## Activity
Edit the listing lines starting at the one containing "Locate an element" and ending at the one containing "Describe the element" by replacing "pixels" with "px" and leaving everything else as it is. Return only those lines.

## Task inputs
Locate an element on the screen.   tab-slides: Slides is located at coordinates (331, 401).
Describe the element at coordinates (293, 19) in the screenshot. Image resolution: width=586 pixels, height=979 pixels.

--

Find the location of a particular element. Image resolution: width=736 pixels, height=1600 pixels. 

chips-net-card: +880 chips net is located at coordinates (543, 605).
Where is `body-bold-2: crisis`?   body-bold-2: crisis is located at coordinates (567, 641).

---

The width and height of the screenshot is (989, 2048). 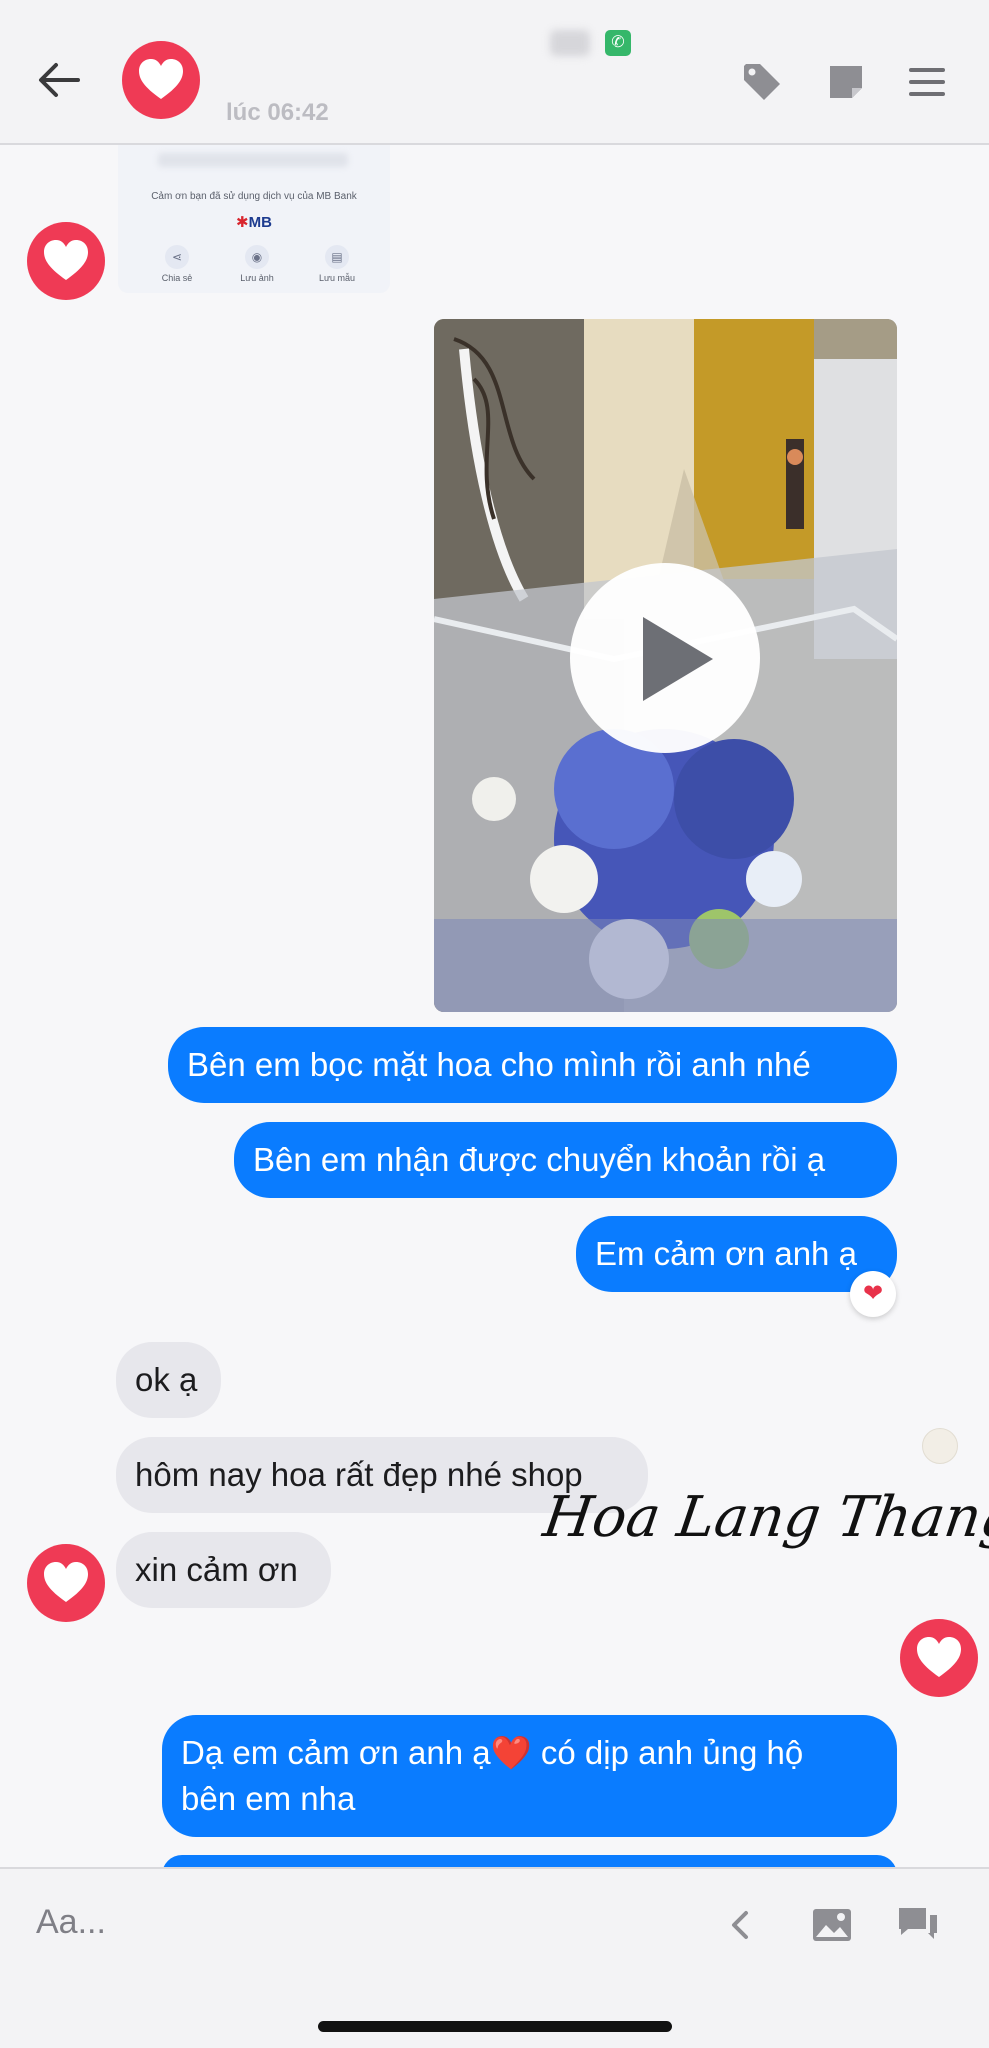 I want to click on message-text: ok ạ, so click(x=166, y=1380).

## Problem solution
Locate an element on the screen.   tab-slides: Slides is located at coordinates (331, 401).
Describe the element at coordinates (293, 19) in the screenshot. Image resolution: width=586 px, height=979 px.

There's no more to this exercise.